Step Outside Into a World of Self-Care

© Mat Hayward – Fotolia.com

Welcome back to our 12-part self-care series, designed to help put you back on the list.

In last week’s post about water, we talked about finding ways to be around natural bodies of water. Today we’ll expand to other elements of nature.

Being outdoors holds many wonders for your mind, body, and soul. There are soothing greens and other vibrant colors; the smells, sights and sounds of forest; or the majesty of a mountain range (here in Florida we call the clouds our Florida mountains).

When you take the time to be truly present and aware of your surroundings, these moments in nature can be awe-inspiring. Being in nature may lead you to spiritual thoughts – a wonder and appreciation for how these remarkable creations came to be. It may shift your perspective as you compare your day-to-day challenges to nature’s force.

Sunshine and fresh air can have both a calming and invigorating effect, helping create a sense of balance and well-being. Even on a cloudy day, you can still benefit from being outdoors and stepping out of your regimen of tasks and activities.

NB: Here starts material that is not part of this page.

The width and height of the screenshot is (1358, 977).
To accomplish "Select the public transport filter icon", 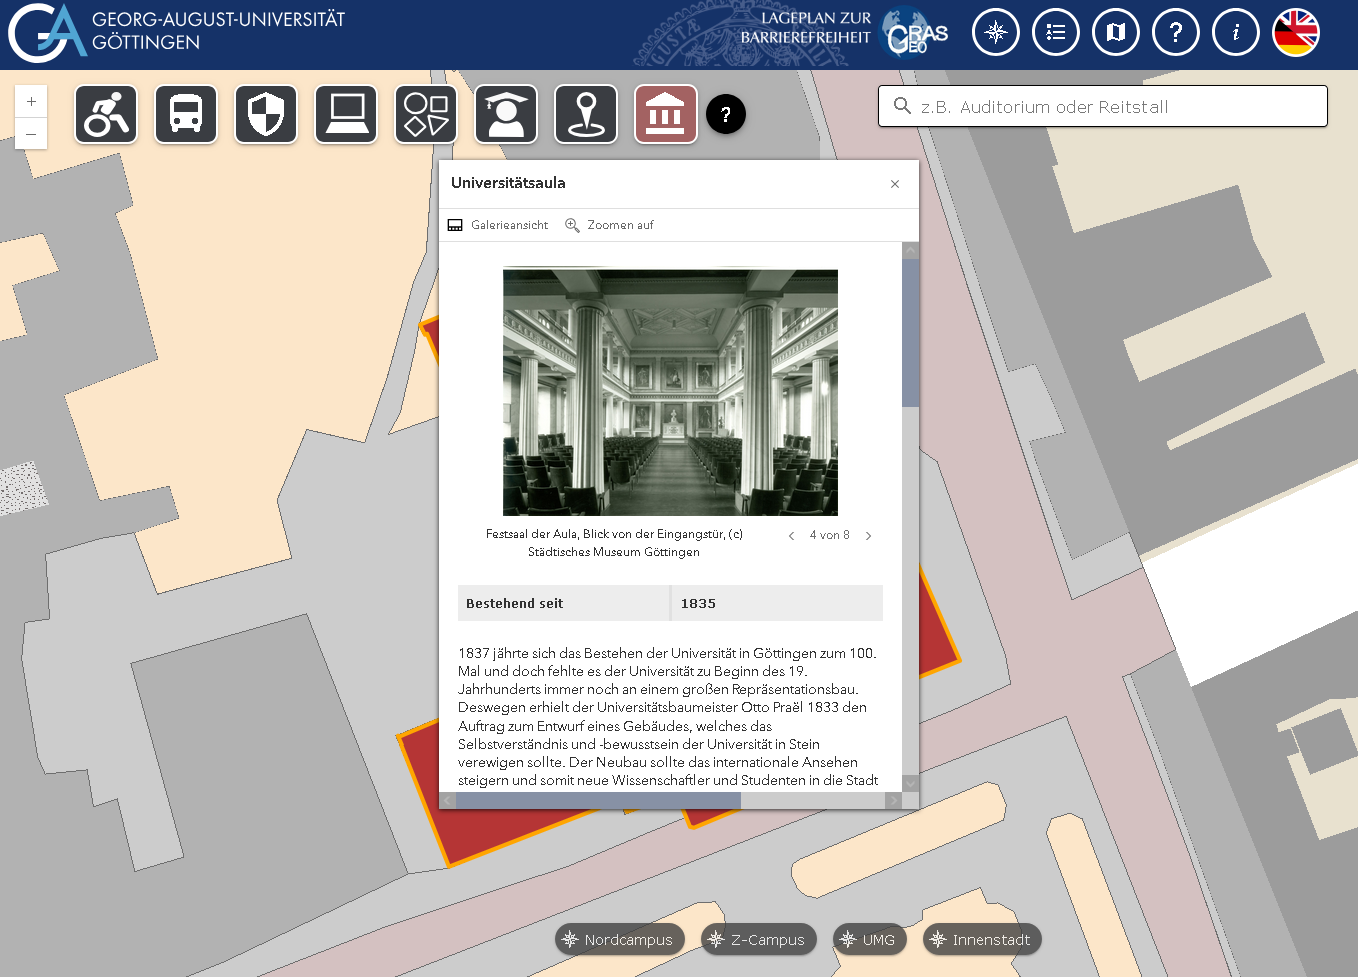I will point(185,113).
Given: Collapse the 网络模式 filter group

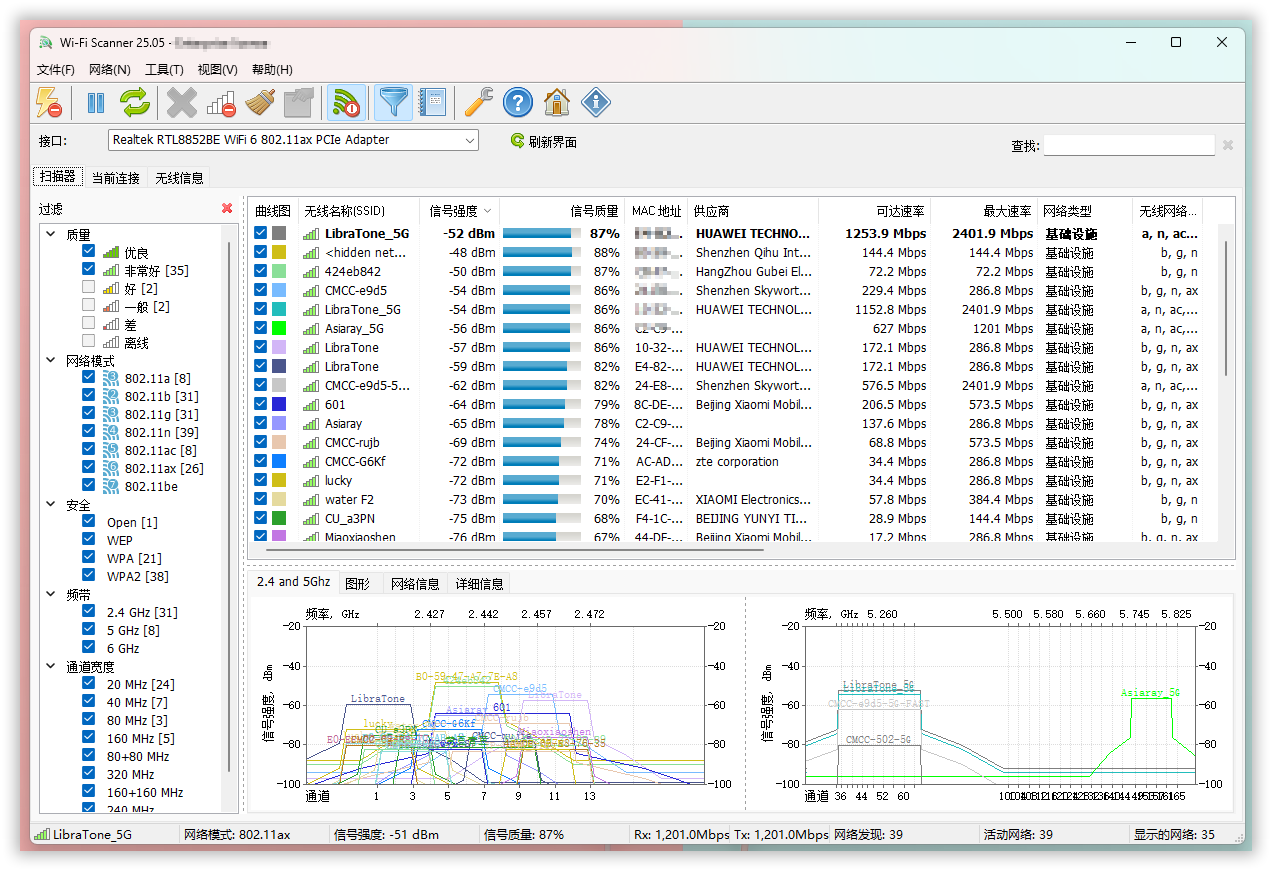Looking at the screenshot, I should tap(51, 361).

Here are five ways to spend more time outdoors in nature:

  1. Walk a dog – To be happy and healthy, dogs need exercise, discipline, structure, and socialization. Walks accomplish all of these things, and Psychology Today explains how these outdoor excursions benefit you as well. If you don’t have your own dog, offer to help a friend or neighbour, or volunteer at a local shelter or rescue organization.
  2. Park around the block – When driving to an errand, park your car far enough away to get a good walk and a few minutes of decompression time either before or after your task – whenever you’ll need it most.
  3. Walk and talk – Book your next meeting with a friend, co-worker, or client as a walking meeting. Use your phone to store audio notes for anything you need to remember or follow up on later.
  4. Rise and shine – Set your alarm 15-30 minutes earlier and use that time to get outdoors, preferably in the sunlight. As a bonus, this will improve your sleep by regulating melatonin, the sleep hormone, according to sleep doctor Michael Breus.
  5. Explore – Research your area’s walking trails, parks, beaches, and other vistas, and ask friends and colleagues for their favorite outdoor spots. Challenge yourself to visit one new place a month and then keep a list of places you’d like to revisit.

Once you make a conscious effort to spend more time in nature, you may enjoy it so much you’ll be adding new ideas to this list.